Description
Sam Brannen opened SPR-8388 and commented
Background
Using the Spring Reference Manual alone, it is currently rather challenging for developers new to Spring to determine exactly which PropertyEditors are registered by default in an ApplicationContext.
It is not obvious to newbies that:
- PropertyEditors can be used not only for explicit bean properties but also for XML namespace attributes
- various *ArrayEditors are registered by default, thus supporting comma-separated lists of elements in a single property/attribute
- for example, ByteArrayPropertyEditor, CharArrayPropertyEditor, StringArrayPropertyEditor, ClassArrayEditor, ResourceArrayPropertyEditor, etc.
- pattern matching can be used for all supported Resources
Current Default PropertyEditors
The PropertyEditors that are actually registered by default in a Spring ApplicationContext can be found in the code here:
- ResourceEditorRegistrar: registerCustomEditors(PropertyEditorRegistry)

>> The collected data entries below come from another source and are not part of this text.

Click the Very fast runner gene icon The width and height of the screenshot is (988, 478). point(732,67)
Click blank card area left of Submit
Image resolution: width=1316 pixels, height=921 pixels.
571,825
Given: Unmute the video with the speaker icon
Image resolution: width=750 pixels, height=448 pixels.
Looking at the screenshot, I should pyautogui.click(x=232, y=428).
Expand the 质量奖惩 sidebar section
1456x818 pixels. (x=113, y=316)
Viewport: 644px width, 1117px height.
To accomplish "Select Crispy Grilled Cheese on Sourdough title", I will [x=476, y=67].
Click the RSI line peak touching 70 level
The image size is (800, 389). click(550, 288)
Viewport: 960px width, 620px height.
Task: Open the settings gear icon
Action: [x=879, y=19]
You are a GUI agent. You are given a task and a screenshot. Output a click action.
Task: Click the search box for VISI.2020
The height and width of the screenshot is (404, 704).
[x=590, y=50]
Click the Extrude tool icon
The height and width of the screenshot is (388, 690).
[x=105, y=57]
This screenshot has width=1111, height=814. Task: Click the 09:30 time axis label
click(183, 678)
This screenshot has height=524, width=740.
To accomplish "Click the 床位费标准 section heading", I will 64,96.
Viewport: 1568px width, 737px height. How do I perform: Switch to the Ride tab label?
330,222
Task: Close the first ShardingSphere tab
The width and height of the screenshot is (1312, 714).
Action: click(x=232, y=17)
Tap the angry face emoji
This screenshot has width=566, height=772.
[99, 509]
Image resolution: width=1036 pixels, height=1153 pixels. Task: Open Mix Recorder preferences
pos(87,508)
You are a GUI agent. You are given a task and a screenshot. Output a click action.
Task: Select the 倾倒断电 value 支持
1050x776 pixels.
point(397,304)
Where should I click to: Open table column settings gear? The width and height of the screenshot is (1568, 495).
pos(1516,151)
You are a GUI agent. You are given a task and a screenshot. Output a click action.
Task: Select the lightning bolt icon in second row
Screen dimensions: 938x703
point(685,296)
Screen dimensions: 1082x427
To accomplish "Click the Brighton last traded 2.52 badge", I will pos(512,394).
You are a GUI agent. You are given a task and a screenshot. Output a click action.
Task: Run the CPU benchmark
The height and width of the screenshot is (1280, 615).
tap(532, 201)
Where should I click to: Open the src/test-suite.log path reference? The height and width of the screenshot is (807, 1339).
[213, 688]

- PropertyEditorRegistrySupport: createDefaultEditors()
Goals
The following sections of the Reference Manual need to be updated with the current set of defaults and more examples of how to actually benefit from PropertyEditors in XML-based configuration. It would be beneficial to the reader to cross reference between these sections. Furthermore, table 5.2 (Built-in PropertyEditors) could be greatly improved by adding a new "Registered by default" column.
Concrete examples with context:property-placeholder
It would be helpful to provide examples of using PropertyEditors in conjunction with XML namespaces. I have often heard the question, "How can I supply more than one location for property placeholder replacement using the context:property-placeholder namespace element?" As of Spring 3.0.5, there are zero examples in the reference manual that use either a comma-separated list of locations or wildcards for pattern matching; all current examples supply a single property file as the location.